As Operações Especiais também por direito próprio tiveram
autorizado o uso de boina e insígnias específicas. No âmbito foi
legislado e regulado em conformidade, o seu uso. Assim se
procedeu e as primeiras tropas que tiveram o privilégio de no
Exército usar a boina castanha (Caçadores Especiais) foram
logicamente autorizadas a usar agora a boina verde “Seco” e o
novo emblema da especialidade. Alem desta situação muitas outras
inclusive a minha por ter sido instrutor e comandante da
companhia que formava os ranger`s (e mais tarde Comandante de
Batalhão de Operações Especiais, 2ºCmadt e Cmdt) com todo o
fundamento já que eu não entenderia quem instrói e forma não
tenha direito ao uso de símbolos que os seus novos subordinados
passaram a ter por acção específica de quem conduziu a instrução.
Há muitos anos que sou sócio da Liga dos Combatentes da Grande
Guerra, inscrito na Delegação de Lamego e com as cotas em dia.
Nas funções de Comandante da Unidade tive a Honra de poder
convidar o General Director da LCC para em cerimónia solene
aceitar receber os símbolos a que tinha direito conforme
legislado e regulado.

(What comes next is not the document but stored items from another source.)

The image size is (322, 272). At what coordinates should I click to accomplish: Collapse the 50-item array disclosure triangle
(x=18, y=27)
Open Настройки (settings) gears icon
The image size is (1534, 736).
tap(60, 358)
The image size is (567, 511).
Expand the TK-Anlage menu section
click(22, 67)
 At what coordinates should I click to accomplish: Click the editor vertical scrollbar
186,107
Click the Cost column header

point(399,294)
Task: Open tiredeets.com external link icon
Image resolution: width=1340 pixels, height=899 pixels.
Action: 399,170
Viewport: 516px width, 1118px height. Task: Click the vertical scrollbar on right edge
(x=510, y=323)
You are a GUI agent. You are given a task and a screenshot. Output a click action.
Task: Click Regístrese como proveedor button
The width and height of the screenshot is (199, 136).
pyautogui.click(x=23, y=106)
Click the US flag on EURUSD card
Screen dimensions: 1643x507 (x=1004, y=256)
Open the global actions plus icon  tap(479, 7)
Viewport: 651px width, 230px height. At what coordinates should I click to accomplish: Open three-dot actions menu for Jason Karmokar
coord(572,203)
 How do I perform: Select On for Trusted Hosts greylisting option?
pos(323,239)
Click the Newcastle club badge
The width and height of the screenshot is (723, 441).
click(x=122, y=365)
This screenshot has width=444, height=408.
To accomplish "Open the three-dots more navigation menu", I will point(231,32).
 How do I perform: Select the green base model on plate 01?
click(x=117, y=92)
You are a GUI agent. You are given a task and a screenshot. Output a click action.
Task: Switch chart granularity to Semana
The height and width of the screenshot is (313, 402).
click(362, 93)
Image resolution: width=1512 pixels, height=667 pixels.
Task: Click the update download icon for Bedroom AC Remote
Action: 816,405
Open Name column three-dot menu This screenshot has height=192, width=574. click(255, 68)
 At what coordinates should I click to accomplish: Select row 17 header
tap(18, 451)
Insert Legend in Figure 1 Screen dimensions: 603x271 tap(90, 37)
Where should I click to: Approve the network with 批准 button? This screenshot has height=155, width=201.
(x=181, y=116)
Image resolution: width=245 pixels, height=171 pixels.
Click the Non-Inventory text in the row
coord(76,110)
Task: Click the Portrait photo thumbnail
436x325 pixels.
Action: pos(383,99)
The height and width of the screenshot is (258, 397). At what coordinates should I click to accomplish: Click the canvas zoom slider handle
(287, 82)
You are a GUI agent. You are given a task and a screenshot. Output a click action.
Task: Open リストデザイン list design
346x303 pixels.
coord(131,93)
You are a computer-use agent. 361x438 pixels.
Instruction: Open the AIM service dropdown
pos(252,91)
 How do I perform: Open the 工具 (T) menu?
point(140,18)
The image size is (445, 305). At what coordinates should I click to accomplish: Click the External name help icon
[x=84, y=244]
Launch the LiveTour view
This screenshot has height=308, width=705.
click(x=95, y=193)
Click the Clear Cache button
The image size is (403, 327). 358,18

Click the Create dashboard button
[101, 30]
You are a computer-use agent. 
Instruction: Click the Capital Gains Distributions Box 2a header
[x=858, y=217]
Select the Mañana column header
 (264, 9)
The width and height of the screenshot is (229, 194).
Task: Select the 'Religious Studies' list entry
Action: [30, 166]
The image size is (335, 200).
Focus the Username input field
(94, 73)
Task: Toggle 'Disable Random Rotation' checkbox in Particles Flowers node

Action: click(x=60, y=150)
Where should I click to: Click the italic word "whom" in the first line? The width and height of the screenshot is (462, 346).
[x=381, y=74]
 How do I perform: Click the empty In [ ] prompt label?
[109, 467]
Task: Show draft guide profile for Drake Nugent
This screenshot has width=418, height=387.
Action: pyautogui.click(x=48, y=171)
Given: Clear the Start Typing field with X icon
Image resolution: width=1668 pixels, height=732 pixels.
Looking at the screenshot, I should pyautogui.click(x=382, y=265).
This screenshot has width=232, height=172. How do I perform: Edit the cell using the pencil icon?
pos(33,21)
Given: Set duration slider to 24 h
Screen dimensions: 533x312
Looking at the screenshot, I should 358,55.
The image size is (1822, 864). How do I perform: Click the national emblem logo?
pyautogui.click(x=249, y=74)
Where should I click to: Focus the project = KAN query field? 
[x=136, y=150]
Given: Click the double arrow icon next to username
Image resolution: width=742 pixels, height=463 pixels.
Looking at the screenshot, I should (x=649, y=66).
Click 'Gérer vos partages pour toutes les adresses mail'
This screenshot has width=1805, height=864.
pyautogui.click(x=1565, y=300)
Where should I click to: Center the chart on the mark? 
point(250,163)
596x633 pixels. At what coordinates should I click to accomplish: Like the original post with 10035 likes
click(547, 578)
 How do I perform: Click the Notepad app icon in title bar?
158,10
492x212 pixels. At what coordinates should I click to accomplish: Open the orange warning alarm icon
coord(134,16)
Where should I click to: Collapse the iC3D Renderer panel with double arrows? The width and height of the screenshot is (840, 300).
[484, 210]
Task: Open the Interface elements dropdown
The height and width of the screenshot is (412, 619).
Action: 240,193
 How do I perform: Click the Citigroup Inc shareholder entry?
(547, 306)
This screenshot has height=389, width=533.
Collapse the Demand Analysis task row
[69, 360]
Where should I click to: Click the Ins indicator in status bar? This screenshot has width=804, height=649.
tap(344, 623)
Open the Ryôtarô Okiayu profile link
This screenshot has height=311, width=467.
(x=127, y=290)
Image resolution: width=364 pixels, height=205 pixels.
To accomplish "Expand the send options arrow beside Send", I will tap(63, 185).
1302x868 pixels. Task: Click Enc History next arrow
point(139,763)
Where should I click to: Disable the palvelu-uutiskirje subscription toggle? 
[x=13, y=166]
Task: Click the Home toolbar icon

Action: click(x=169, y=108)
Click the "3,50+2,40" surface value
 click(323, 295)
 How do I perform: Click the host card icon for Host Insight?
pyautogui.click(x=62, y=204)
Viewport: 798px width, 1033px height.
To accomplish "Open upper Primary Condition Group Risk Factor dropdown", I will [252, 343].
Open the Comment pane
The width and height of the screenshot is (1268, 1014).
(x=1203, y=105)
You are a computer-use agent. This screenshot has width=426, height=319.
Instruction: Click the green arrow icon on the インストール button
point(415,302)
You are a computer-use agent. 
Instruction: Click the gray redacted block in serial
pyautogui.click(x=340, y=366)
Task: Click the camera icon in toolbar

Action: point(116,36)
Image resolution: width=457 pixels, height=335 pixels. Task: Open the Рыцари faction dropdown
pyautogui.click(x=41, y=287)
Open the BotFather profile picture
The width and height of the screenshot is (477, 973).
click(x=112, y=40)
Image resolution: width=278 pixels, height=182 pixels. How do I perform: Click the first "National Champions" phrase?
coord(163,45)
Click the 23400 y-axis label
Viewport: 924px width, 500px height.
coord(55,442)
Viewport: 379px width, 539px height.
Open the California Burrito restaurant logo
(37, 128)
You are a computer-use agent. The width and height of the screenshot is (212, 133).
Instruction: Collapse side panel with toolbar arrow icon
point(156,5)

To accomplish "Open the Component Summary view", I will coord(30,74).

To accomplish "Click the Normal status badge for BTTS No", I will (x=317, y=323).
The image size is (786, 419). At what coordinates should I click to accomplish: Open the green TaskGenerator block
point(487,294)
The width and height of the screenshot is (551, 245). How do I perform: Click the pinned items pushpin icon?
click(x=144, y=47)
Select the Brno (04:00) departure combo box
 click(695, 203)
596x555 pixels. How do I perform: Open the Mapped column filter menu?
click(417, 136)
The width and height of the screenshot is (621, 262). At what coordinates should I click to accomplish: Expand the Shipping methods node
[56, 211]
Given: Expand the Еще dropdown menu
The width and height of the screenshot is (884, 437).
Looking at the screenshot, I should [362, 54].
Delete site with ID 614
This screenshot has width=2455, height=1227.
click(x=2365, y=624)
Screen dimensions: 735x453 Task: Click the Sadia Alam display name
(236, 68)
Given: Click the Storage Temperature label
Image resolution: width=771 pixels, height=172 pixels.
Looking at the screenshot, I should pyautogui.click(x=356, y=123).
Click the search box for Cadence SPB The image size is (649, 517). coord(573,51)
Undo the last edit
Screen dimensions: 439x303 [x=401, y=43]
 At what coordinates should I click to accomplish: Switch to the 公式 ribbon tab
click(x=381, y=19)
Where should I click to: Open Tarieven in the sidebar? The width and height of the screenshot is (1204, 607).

Com muita estranheza tomei conhecimento de
que alguém, não sei com que autoridade resolveu contestar,
passados cerca de vinte anos os factos e a sua legalidade. (a
forma como se expressou fez-me lembrar o Evangelho que acima
citei, acrescido de laivos de Santo Oficio…) Tenho visto muita
coisa, eu sei que nisto de legalidades muita tinta tem corrido…
mas prezo-me que nas nossas Escolas Militares os títulos que são
atribuídos são-no de acordo com os méritos revelados por quem os
recebe… poderá acontecer infelizmente que combatentes de valor
não tenham sido devidamente assinalados, mas temos sempre a
esperança que ao dobrar da esquina, a justiça pode corrigir
omissão ou erros que a volatilidade dos tempos vividos permitiu
acontecer.
Foto:
C.M. Cascais
Pessoalmente transmito ao Digníssimo General Presidente da LCC
que continuarei a sentir-me muito honrado por ver que continua a
usar com todo o direito a sua boina com o símbolo de Operações
Especiais a cuja entrega em cerimónia no CIOE tive o privilégio
de testemunhar.
Para finalizar este apontamento adaptaria aqui as palavras do
Poeta: “ três vezes à volta da praça andou e disse com que
autoridade pois em causa aquilo que é foro meu?….”
Saibam pois meu Bravos Companheiros saber o que na realidade é
importante….
PS: sinto-me muito satisfeito pela actual legislação não
permitir que militares reformados possam usar os seus uniformes
fora dos contextos próprios da Instituição. A revogação desta
norma seria um primeiro passo para o regresso aos tempos
conturbados que muito de nós, infelizmente tivemos que viver.